- **Raw data**

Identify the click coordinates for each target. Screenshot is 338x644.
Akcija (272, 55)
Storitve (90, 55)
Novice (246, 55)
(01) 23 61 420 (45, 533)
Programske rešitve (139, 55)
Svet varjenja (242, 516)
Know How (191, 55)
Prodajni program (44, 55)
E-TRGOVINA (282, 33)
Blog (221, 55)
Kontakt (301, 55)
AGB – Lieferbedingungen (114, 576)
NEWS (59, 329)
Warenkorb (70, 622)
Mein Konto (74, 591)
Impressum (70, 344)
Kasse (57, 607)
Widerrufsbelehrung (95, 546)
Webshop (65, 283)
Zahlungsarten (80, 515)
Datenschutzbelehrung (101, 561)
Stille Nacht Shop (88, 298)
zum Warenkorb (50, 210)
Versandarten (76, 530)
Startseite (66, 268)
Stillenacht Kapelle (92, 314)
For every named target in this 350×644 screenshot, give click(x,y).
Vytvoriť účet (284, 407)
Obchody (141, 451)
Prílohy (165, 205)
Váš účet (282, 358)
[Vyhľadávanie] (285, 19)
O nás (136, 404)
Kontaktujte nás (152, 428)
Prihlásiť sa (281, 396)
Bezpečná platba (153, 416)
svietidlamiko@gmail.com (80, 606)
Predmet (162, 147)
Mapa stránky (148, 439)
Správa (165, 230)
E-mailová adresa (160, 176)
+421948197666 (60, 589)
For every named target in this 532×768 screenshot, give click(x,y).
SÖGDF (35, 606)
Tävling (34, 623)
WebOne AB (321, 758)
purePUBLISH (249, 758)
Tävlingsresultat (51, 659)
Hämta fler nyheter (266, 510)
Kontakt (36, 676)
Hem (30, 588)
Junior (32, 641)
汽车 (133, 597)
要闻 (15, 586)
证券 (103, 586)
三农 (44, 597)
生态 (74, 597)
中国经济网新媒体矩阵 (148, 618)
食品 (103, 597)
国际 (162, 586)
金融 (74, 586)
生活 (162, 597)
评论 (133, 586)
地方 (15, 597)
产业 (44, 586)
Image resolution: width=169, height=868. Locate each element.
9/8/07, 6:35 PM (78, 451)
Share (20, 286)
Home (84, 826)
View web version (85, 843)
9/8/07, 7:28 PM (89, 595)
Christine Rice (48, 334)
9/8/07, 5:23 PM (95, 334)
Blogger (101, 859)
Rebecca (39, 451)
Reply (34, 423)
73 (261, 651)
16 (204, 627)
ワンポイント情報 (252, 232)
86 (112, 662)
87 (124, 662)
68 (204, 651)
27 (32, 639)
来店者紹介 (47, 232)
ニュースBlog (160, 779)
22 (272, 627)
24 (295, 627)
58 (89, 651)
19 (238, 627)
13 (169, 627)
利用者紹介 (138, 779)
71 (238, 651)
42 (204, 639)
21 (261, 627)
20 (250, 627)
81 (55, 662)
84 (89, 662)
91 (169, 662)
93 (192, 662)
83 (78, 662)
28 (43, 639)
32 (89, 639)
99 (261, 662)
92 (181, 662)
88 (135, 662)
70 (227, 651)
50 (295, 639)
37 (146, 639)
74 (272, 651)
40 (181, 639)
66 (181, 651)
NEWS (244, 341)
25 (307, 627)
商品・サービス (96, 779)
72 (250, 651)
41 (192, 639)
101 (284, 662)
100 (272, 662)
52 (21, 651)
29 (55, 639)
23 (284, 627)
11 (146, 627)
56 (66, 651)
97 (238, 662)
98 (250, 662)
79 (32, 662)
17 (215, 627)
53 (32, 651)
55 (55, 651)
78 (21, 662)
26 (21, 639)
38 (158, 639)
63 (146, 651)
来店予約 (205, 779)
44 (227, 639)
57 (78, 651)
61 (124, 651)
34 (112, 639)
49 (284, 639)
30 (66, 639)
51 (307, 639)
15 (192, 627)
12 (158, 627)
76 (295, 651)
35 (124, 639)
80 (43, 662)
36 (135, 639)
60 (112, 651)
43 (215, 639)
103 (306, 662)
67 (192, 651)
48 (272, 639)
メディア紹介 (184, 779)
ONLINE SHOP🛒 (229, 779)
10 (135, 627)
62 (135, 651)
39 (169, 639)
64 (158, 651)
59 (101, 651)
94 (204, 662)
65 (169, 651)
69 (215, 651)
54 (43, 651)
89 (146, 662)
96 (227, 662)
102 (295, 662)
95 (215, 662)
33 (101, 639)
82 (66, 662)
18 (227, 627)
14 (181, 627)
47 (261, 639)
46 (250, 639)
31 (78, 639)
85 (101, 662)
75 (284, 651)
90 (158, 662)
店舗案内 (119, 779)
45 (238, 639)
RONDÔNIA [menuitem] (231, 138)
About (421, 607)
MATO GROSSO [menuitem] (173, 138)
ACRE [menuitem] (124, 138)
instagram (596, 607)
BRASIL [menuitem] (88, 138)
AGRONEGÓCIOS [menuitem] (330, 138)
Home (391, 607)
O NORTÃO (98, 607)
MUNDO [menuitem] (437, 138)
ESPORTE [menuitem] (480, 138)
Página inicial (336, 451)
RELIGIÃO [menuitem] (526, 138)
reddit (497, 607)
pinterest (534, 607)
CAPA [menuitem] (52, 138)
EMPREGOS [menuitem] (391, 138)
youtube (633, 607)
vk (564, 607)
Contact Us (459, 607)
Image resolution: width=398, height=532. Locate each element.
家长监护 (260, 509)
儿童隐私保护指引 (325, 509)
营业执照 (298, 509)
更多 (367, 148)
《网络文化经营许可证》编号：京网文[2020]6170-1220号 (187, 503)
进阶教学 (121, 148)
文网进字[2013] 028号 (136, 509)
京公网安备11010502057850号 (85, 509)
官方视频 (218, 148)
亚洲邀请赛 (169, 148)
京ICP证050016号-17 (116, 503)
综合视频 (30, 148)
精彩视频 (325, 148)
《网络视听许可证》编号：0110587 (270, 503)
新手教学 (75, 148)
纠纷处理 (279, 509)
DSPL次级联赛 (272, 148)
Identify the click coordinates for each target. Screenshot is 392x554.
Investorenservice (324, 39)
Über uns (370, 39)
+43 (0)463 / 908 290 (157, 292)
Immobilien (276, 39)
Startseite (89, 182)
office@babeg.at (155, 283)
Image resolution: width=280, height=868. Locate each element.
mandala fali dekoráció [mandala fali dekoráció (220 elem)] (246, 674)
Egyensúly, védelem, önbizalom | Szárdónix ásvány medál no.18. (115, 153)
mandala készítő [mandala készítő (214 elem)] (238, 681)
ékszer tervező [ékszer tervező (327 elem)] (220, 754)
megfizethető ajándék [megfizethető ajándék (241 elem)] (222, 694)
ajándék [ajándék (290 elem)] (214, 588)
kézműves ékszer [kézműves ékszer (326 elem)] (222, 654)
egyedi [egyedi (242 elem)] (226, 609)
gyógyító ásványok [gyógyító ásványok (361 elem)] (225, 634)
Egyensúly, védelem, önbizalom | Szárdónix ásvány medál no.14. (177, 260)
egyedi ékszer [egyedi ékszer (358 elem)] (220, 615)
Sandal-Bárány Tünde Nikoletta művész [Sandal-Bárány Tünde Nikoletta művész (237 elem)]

- **Work to complete**
Rewrite the entries above as a numbered list, starting at the line that contains "Zahlungsarten (80, 515)" and ending at the line that contains "Hämta fler nyheter (266, 510)", with both of those lines included and any blank lines left out.

- **Answer to the exercise**
1. Zahlungsarten (80, 515)
2. Datenschutzbelehrung (101, 561)
3. Stille Nacht Shop (88, 298)
4. zum Warenkorb (50, 210)
5. Versandarten (76, 530)
6. Startseite (66, 268)
7. Stillenacht Kapelle (92, 314)
8. For every named target in this 350×644 screenshot, give click(x,y).
9. Vytvoriť účet (284, 407)
10. Obchody (141, 451)
11. Prílohy (165, 205)
12. Váš účet (282, 358)
13. [Vyhľadávanie] (285, 19)
14. O nás (136, 404)
15. Kontaktujte nás (152, 428)
16. Prihlásiť sa (281, 396)
17. Bezpečná platba (153, 416)
18. svietidlamiko@gmail.com (80, 606)
19. Predmet (162, 147)
20. Mapa stránky (148, 439)
21. Správa (165, 230)
22. E-mailová adresa (160, 176)
23. +421948197666 (60, 589)
24. For every named target in this 532×768 screenshot, give click(x,y).
25. SÖGDF (35, 606)
26. Tävling (34, 623)
27. WebOne AB (321, 758)
28. purePUBLISH (249, 758)
29. Tävlingsresultat (51, 659)
30. Hämta fler nyheter (266, 510)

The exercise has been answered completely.